A Chairlift live report Roma 31/05/2012

Chairlift live report Roma 31/05/2012

Nella splendida cornice di Villa Medici fu assassinata Messalina, controversa moglie dell'imperatore Claudio. Tra il Pincio e la scalinata di Trinità dei Monti si staglia altissima Villa Medici e la sua ampia terrazza dalla vista mozzafiato. È qui che ha luogo la prima e unica data dei Chairlift in Italia.

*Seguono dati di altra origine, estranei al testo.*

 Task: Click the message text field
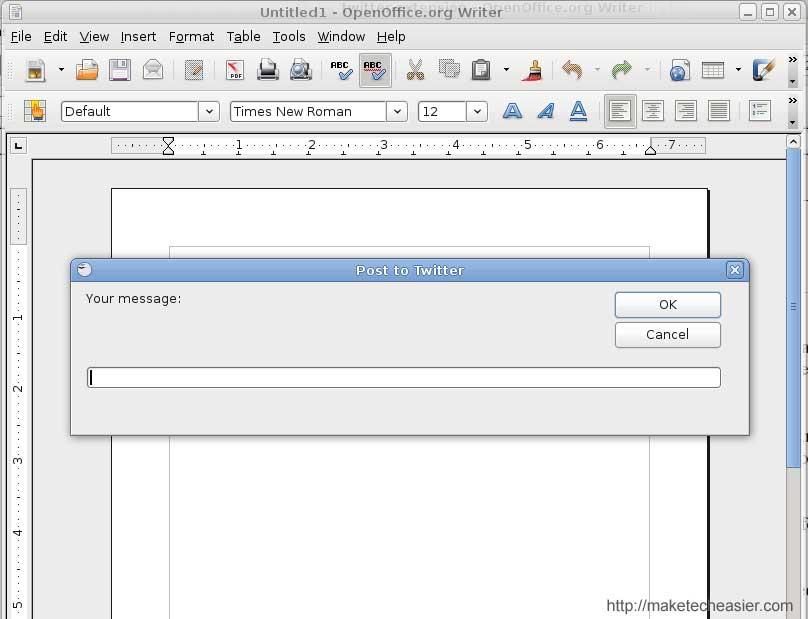pyautogui.click(x=404, y=377)
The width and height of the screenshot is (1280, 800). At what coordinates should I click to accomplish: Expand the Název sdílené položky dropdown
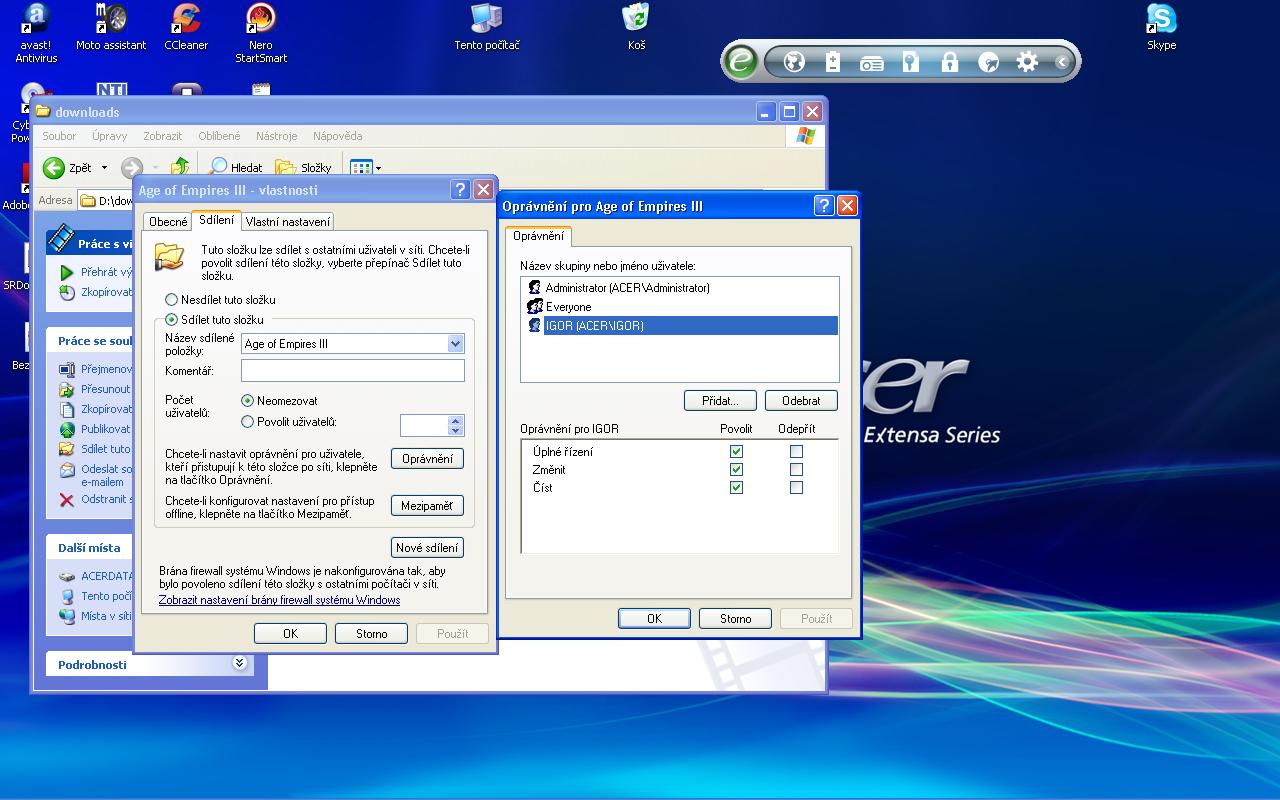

La buona affluenza di pubblico (del tutto inaspettata), i giardini meticolosamente curati, sorvegliati da minacciosi bassorilievi e statue dallo sguardo severo minuziosamente restaurate, sembrano suscitare qualche impaccio al duo americano che sale sul palco alle 21.30 visibilmente emozionato.

In formazione allargata a cinque elementi, i Chairlift rompono il ghiaccio con Sidewalk Safari, l’opener del loro ultimo recente lavoro in studio. Seguono a ruota Take It Out On Me e il ritmo sostenuto di I Belong In Your Arms. Il repertorio trae linfa quasi esclusivamente dal fortunato Something (2012), disco accolto positivamente un po’ ovunque e che ha contribuito ad allargare notevolmente la fama della band di base a Brooklin NY. Si materializzano quindi in rapida successione Guilty As Charged e l’irruenza di Met Before, che fa da contraltare alla brezza ipnotica di Cool As A Fire.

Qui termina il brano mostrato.